If you have any requests or recipes to share please feel free to post them in the comments or to contact me for my email.

Thanks to all my cyber friends who have already helped me with some of the countries on my list...our first stop will be India.

Where TTCB Has Been

Wednesday, April 21, 2010

This world map will be marked with all the destinations TTCB has been, I will mark the countries off as we visit them...











The Traveling Cook Book

Wednesday, April 14, 2010


Welcome to The Traveling Cook Book, this is my world adventure via cooking. You may have heard of "Julie & Julia". One womans pet project, to take one year and cook her way through a French cook book. This tale was recently made into a film based on the novel by Julie Powell.

"Julie & Julia" the movie and novel have inspired me to embrace my love and passion for cooking and my excitement for trying new things. I am just not a steak and three veg kinda girl, sure every now and again but not every night. I have to have variety and be enticed by my food. It has to be a seduction for me or I would just rather not eat.

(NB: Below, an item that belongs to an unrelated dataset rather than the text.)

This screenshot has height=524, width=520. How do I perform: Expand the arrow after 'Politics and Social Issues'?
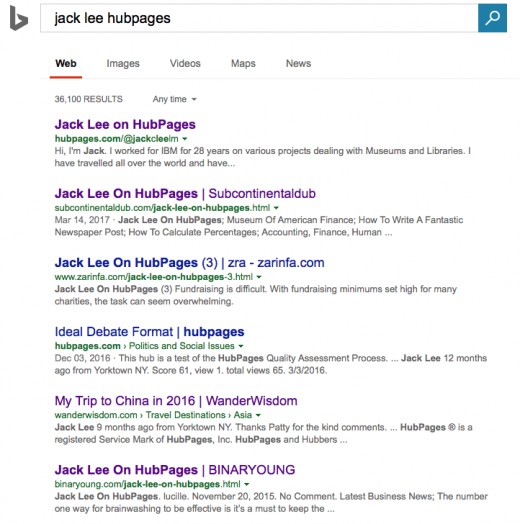pos(241,346)
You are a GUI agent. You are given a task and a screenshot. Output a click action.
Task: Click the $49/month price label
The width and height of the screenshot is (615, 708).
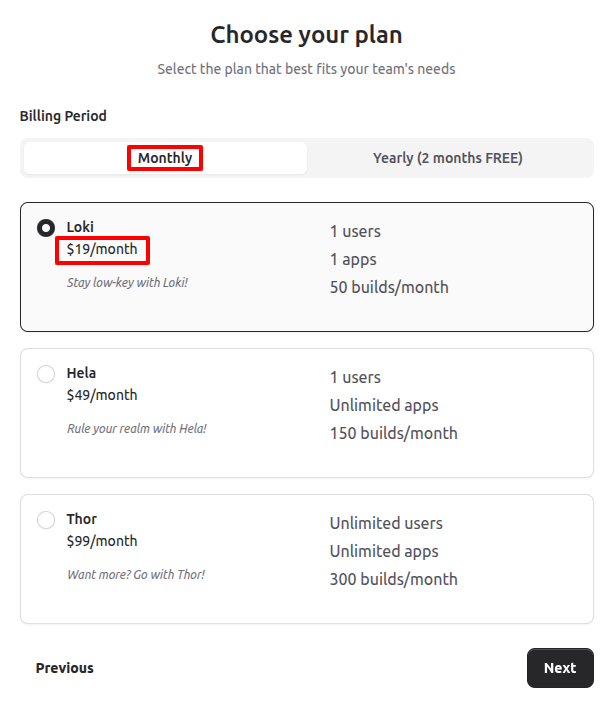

I also have the dream to travel, I long to explore the world and experience cultures and cuisine from around the globe. Sadly this just is not in my budget and I have family commitments as a wife and mother, so it is just simply something I can not embrace right now.

So being as stubborn as I am, I am fulfilling my dream in my own way. This is achievable now and will still allows me to enjoy cultures and to try different foods. I will also expose my family to the experiences as I go. A journey we can take together traveling via cook books.

I am going to pick destinations around the world and then research cuisine and recipes from the area and replicate them as best I can in my little kitchen in Australia. I plan to travel the globe without actually leaving my home or my country...my taste buds are going on a journey and your welcome to come with me.

All aboard The Traveling Cook Book, no passports needed.